AWG Secular 12 Step Self-Esteem Group
Code: 781927
Meeting description
- Find our own concept of self-esteem and grow toward it
- Come to discover a more realistic sense of our place in the world
- Reassess our relationships, especially in terms of our responsibilities towards ourselves and others
- Come to understand personal boundaries, their roles in our lives, and how to develop and maintain healthy boundaries
- Understand the concept of nonviolent detachment and how and when to enact it
- Develop more manageable lifestyles
- Develop a sense of self that leads to more health, well being, and manageability in our lives
- Release others from the responsibility of defining or reinforcing our sense of self-esteem
- Form personal goals about self-esteem and self-concept based on our own understanding of our own needs, as they exist today
AWG 12 Step Self-Esteem Workbook
AWG 12 Step Self-Esteem Readings
When my needs affect others
How can I avoid a self-esteem backlash from putting my needs first?
My disability sometimes has an impact on others. I might need more help than expected, have to cancel a plan, or not provide certain kids of support to friends. Those situations used to make me feel "less than". It has taken me a while to leave those feelings behind after learning I'm autistic and that my needs are not a fault, but a right.
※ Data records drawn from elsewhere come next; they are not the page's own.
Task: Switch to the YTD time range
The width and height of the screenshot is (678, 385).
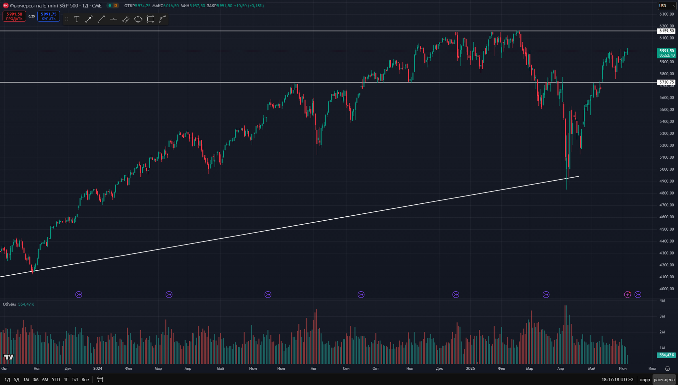Action: (56, 379)
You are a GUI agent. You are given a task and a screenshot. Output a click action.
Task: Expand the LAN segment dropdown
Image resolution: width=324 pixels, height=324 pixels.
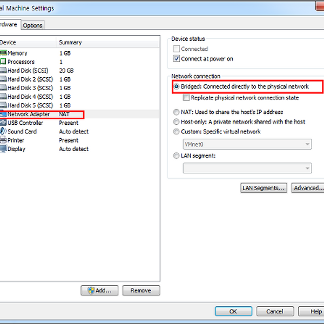click(247, 168)
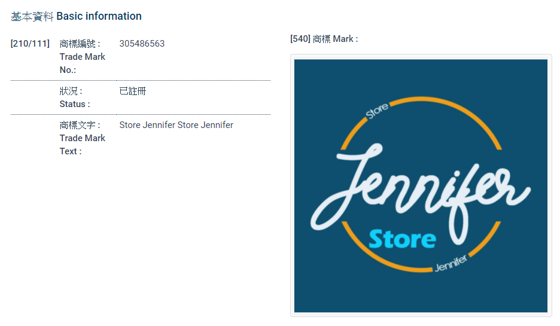Click the trade mark number 305486563

[142, 44]
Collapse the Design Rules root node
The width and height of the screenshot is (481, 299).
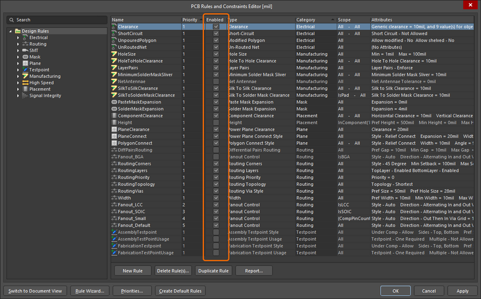coord(10,31)
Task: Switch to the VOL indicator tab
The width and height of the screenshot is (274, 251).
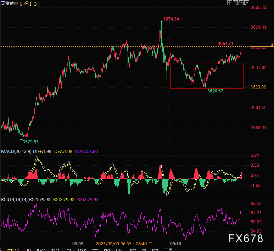Action: pos(68,250)
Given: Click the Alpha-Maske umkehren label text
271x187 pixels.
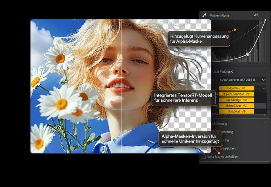Looking at the screenshot, I should click(x=222, y=157).
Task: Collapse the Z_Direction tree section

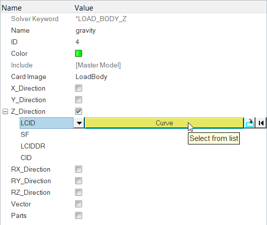Action: pyautogui.click(x=5, y=112)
Over time, I've managed to build my needs into my relationships by making sure my friends and family know what they are. So when I need to cancel before a get-together, leave early, or take a break from communication, it doesn't feel mysterious or surprising. Overall, it's a relief to be able to be open about my needs without fear of a self-esteem backlash. Sure, not everybody gets it. But most of the time, my sense of integrity and wellbeing is worth more to me at this point than pleasing everybody.
Share questions:
- How do you acknowledge the impact that your disability can sometimes have on others, without feeling like you have to apologize for who you are?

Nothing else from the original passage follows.